An alloy weighing 2.70 mg of Pb–Ag was dissolved in desired amount of and volume was made 250 ml. A — Electrochemistry Chemistry Question
Question
An alloy weighing 2.70 mg of Pb–Ag was dissolved in desired amount of $HNO_3$ and volume was made 250 ml. A silver electrode was dipped in solution and $E_{cell}$ of the cell: $Pt, H_2(1 \text{ bar}) \| H^+(1 \text{ M}) \|\| Ag^+ \| Ag$ was 0.50 V at 298 K. The percentage of lead in alloy is (Given: $E^\circ_{Ag^+\|Ag} = 0.80 \text{ V}, \text{Ag} = 108, 2.303 RT/F = 0.06$)
💡 Solution & Explanation
For the given cell, the anode is SHE (E=0 V) and cathode is $Ag^+\|Ag$. $E_{cell} = E^\circ_{Ag^+\|Ag} - 0.06 \log(1/[Ag^+])$. $0.50 = 0.80 + 0.06 \log[Ag^+] \Rightarrow \log[Ag^+] = -0.30 / 0.06 = -5 \Rightarrow [Ag^+] = 10^{-5}$ M. The volume is 250 mL = 0.25 L, so moles of Ag = $10^{-5} \times 0.25 = 2.5 \times 10^{-6}$ mol.
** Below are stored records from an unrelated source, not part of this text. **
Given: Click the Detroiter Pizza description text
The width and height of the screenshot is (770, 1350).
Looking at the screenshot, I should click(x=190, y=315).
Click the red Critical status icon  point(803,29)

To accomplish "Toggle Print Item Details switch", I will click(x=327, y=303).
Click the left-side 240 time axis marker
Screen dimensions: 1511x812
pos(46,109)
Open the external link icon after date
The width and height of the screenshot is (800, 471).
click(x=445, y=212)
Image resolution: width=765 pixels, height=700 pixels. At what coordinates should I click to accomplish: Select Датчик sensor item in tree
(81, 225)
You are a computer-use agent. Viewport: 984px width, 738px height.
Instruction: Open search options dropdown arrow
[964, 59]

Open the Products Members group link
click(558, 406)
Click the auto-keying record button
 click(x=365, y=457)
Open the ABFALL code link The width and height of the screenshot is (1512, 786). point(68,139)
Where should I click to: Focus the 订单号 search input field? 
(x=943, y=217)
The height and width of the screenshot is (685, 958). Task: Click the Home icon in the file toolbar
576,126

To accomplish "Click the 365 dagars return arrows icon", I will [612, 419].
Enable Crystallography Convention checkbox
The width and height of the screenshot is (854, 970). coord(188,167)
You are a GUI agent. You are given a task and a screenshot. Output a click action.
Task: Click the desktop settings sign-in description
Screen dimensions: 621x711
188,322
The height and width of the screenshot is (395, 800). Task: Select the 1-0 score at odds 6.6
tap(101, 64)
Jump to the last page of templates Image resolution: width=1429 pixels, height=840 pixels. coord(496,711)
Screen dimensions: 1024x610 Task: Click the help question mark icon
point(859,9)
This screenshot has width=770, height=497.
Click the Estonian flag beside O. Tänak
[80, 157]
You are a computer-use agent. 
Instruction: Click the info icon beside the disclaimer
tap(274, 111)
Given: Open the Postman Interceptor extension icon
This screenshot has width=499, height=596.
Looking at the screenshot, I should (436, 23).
Mass of Ag = $2.5 \times 10^{-6} \times 108 = 270 \times 10^{-6}$ g = 0.27 mg. The total alloy mass is 2.70 mg. Mass of Pb = $2.70 - 0.27 = 2.43$ mg. Percentage of Pb = $(2.43 / 2.70) \times 100 = 90\%$. Therefore, correct answer is 0090.